How to complete this task — Write out the line with "Viewport: 1138px width, 759px height." and every later line through the end of the data below, exactly as given, with no pictures in the copy.

Records drawn from a dataset
- - -

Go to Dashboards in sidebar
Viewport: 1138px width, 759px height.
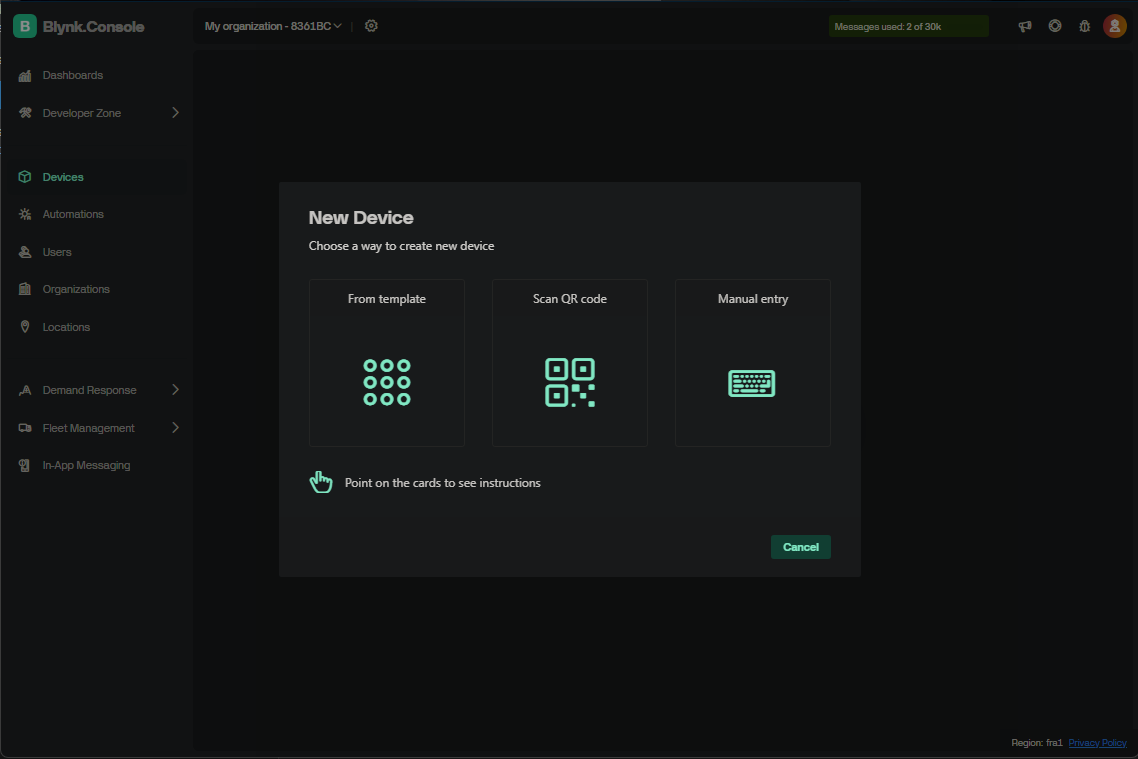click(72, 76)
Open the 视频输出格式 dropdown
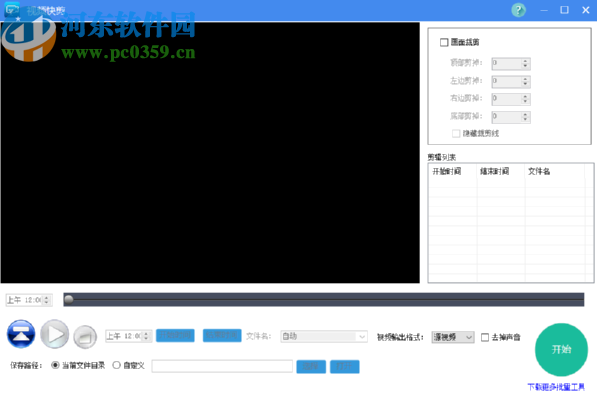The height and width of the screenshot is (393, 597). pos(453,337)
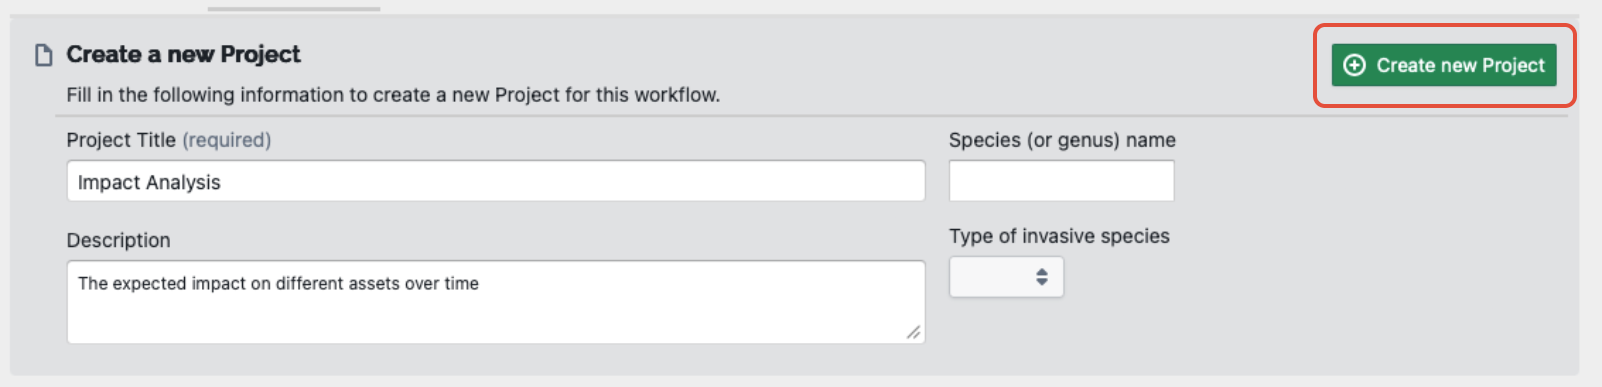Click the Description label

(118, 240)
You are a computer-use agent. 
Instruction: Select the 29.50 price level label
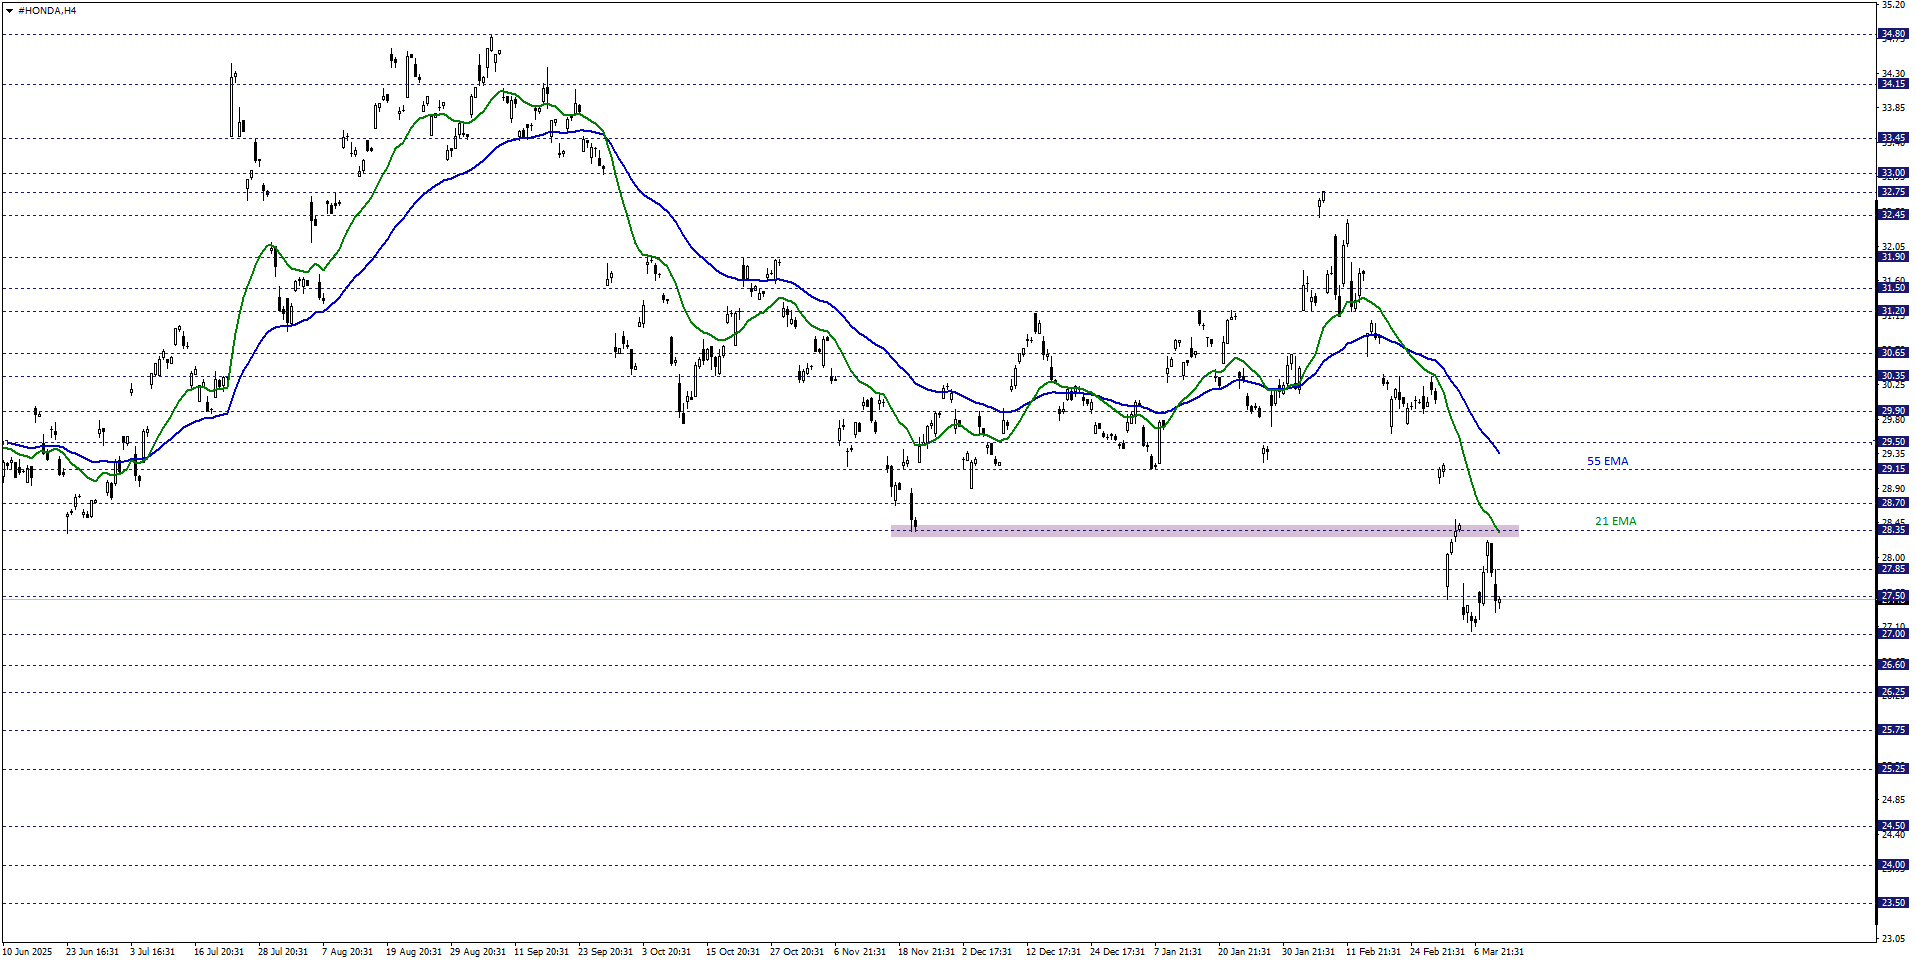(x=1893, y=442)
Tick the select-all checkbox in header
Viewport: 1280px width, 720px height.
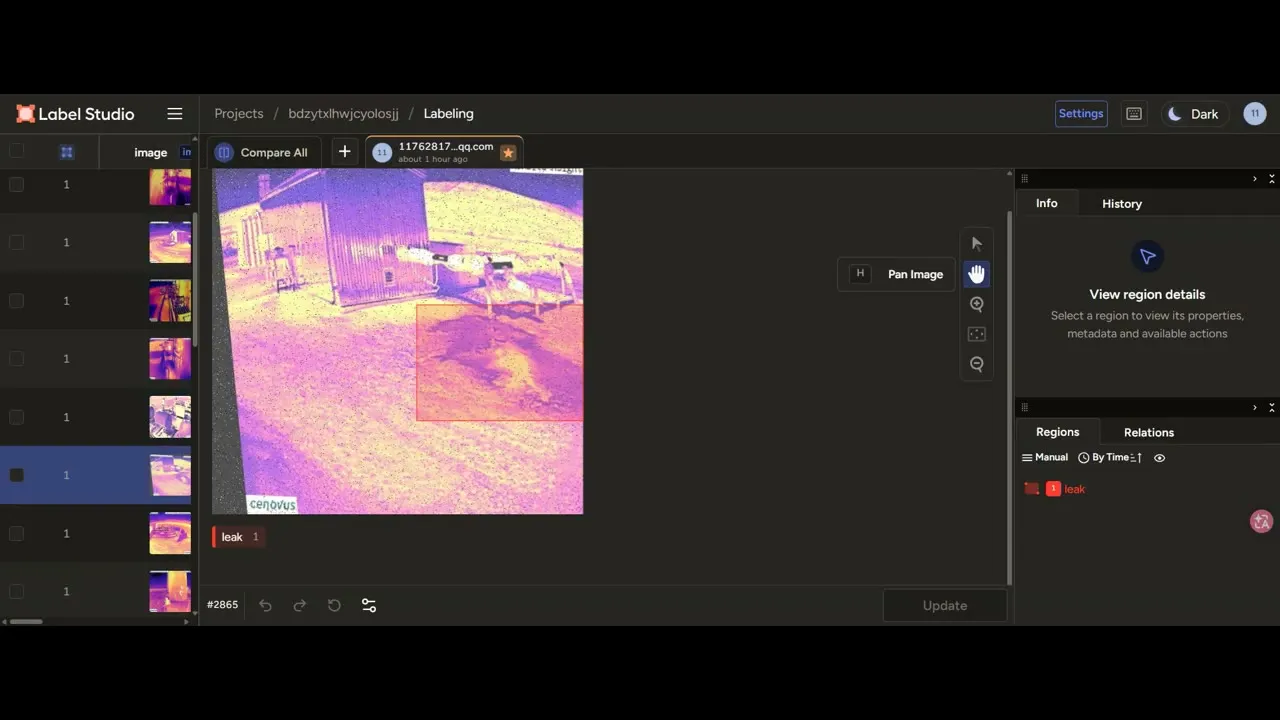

- - -

Solution —
Viewport: 1138px width, 759px height.
click(72, 76)
Open the 视频输出格式 dropdown
The height and width of the screenshot is (393, 597). pos(453,337)
Click the Description label

(118, 240)
You are a computer-use agent. 
Instruction: Select the 29.50 price level label
(x=1893, y=442)
Tick the select-all checkbox in header
Viewport: 1280px width, 720px height.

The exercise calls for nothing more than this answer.